Erstellt am 28. Juni 2012, 14:35

Bundesamt für Asyl und Fremdenwesen - Experten uneins. Das von der Regierung beschlossene Bundesamt für Asyl und Fremdenwesen war am Donnerstag Thema eines Expertenhearings im Innenausschuss. Das Fazit: Die Experten sind sich uneins über die neue Behörde.

Innenministerin Johanna Mikl-Leitner (V) verteidigte ihr "Kompetenzzentrum", Kritik kam von Grünen, FPÖ und BZÖ. Eine Entscheidung gab es laut Parlamentskorrespondenz noch nicht, nächster Sitzungstermin ist der 3. Juli, womit eine Beschlussfassung durch das Plenum des Nationalrats vor der Sommerpause möglich wird.

Fremdenrechtsexperte Gernot Bürstmayr bemängelte, dass man mit der Zusammenführung der Asyl- und Fremdenpolizei eine Entwicklung der letzten Jahre wieder rückgängig mache, obwohl die Bereiche aus gutem Grund getrennt worden seien: Bei Asyl gehe es um Schutzbedürftigkeit, bei Fremdenrecht um die Integration und die Zukunftsprognose. Anders sah das Harald Perl, Präsident des Asylgerichtshofes. Durch die wachsende Verzahnung der Bereiche sei die organisatorische Nähe nötig und bringe mehr Effizienz bzw. vermeide Doppelgleisigkeiten. Synergieeffekte erhoffte sich auch der Direktor des Bundesasylamtes, Wolfgang Taucher. Andere Experten wollten sogar sämtliche Migrationsangelegenheiten in den Händen des Bundesamts für Asyl sehen - etwas, was auch BZÖ-Abgeordneter Peter Westenthaler begrüßt hätte. Diese Chance habe die Regierung aber verpasst, meinte er.

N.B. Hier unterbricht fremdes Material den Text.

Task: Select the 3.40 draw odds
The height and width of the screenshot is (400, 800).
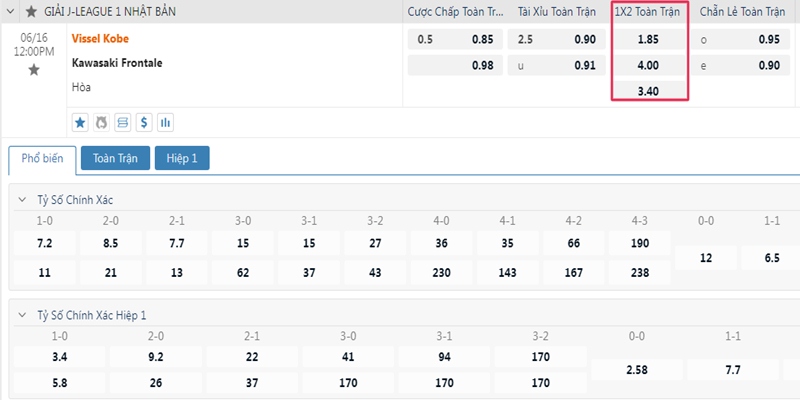Action: 648,91
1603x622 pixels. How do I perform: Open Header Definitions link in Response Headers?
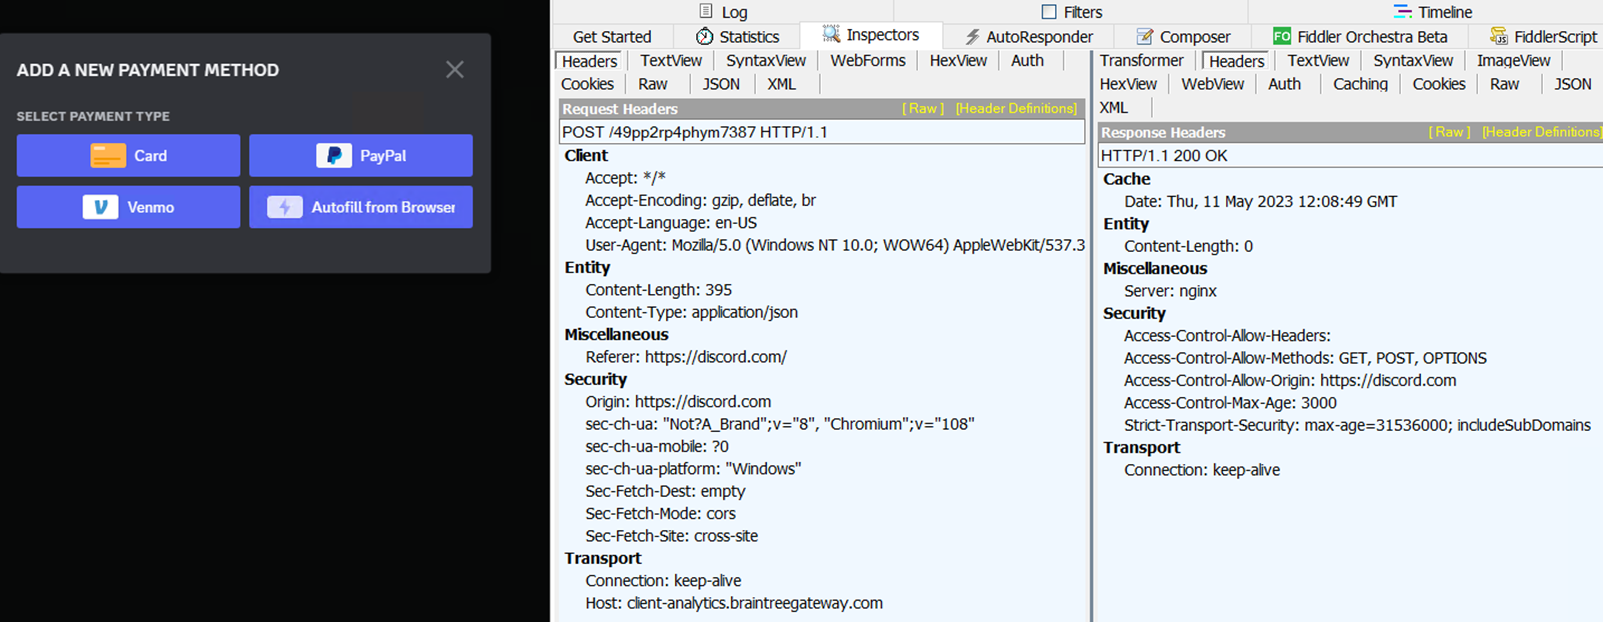tap(1540, 132)
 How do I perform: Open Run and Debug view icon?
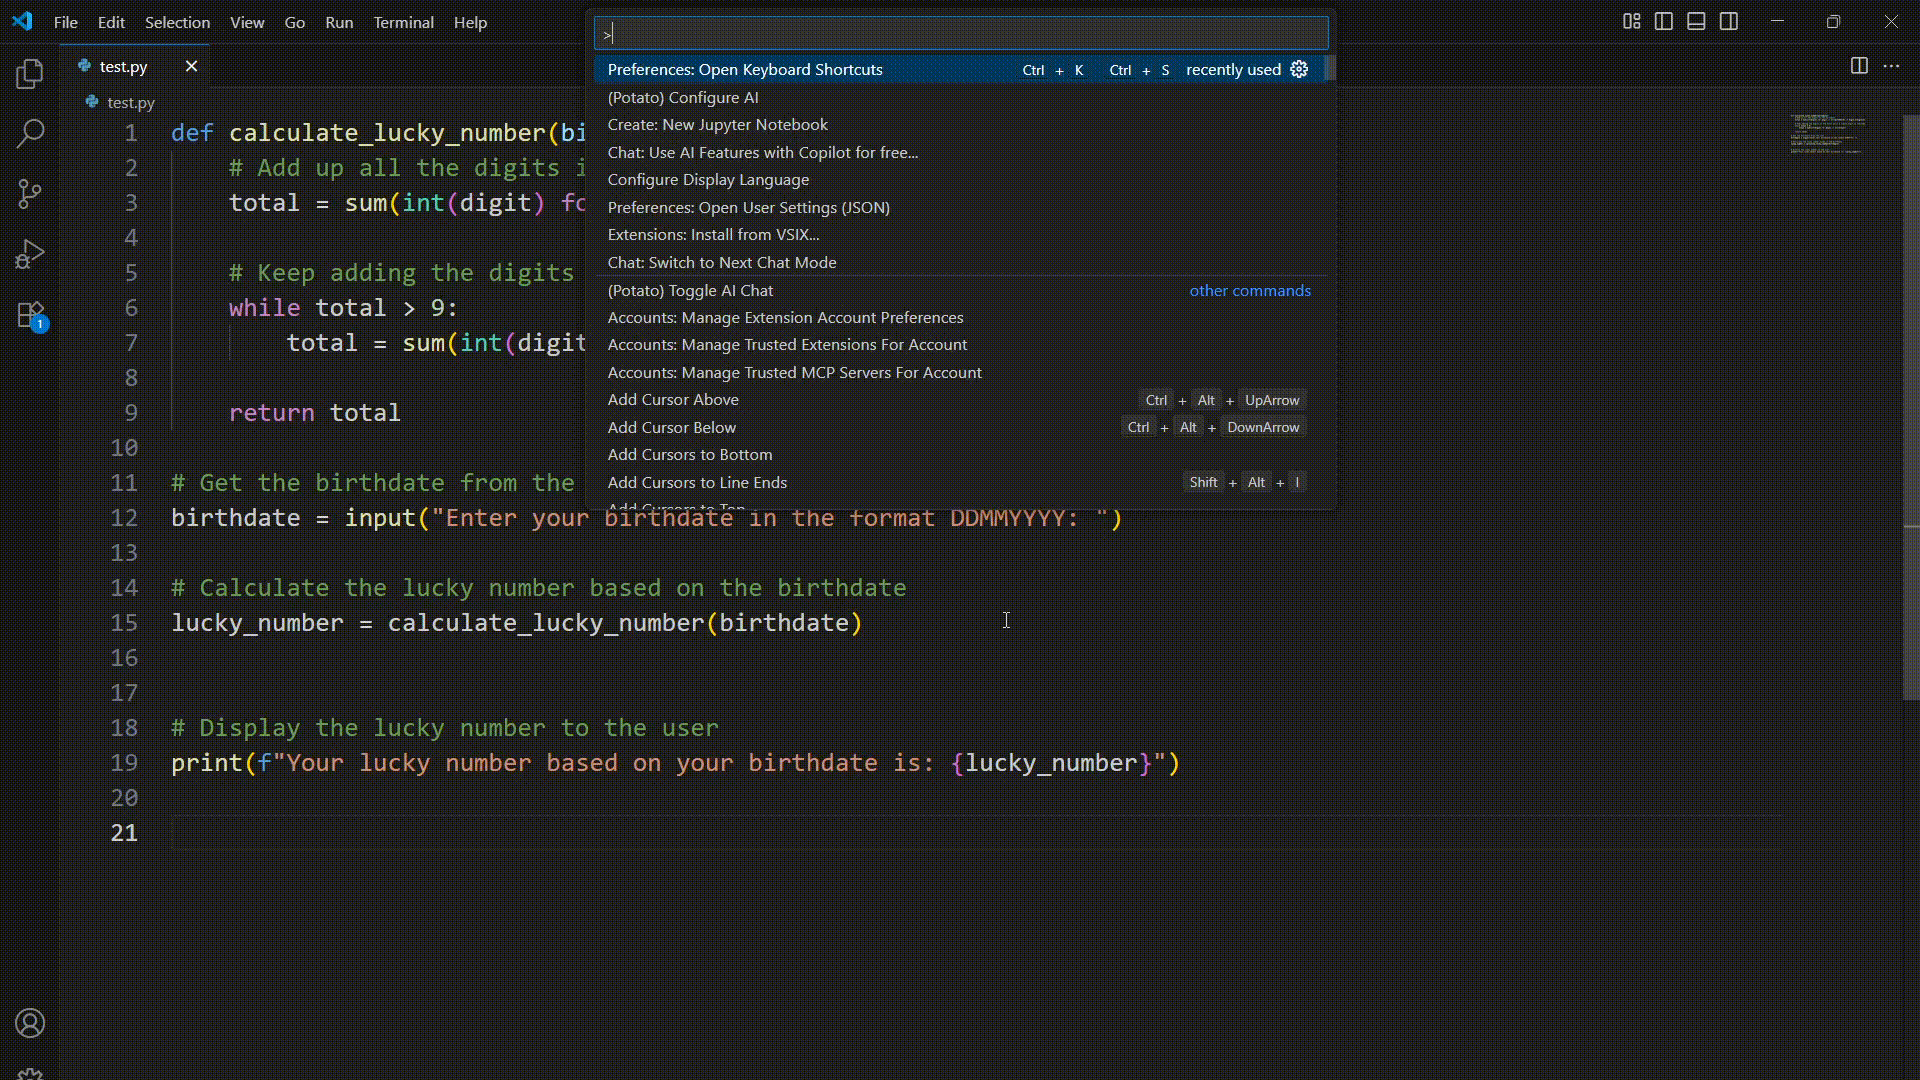[x=30, y=254]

Beklagt wurde die Komplexität der Materie. So warnte die Grüne Abgeordnete Alev Korun, dass das Gesetz nun noch komplizierter werde und die Mitarbeiter der Behörden zusehends überfordere. Außerdem befürchtet sie eine Verlängerung der Verfahren. Die Wiener Magistratsbedienstete Beatrix Hornschall kritisierte, dass versäumt worden sei, ein generelles Zuwanderungsmodell umzusetzen. Auch Verwaltungsrechtsexperte Joachim Stern monierte die schwierige Lesbarkeit des Gesetzes. Zudem seien europäische Verfahrensgarantien teilweise ignoriert oder gar konterkariert, der Entwurf müsse dringend überarbeitet werden. Taucher hingegen betonte, angesichts der Komplexität der Fälle wäre eine Vereinfachung problematisch gewesen.´

Diskussionspunkt war auch der humanitäre Aufenthaltstitel, den das Bundesamt für Asyl künftig verleihen kann. Dessen Überführung sei konsequent, meinte der Kärntner Landesflüchtlings- und Integrationsbeauftragter Gernot Steiner. Er bekrittelte allerdings, dass das Niederlassungswesen nach wie vor im Kompetenzbereich der Länder bleibe.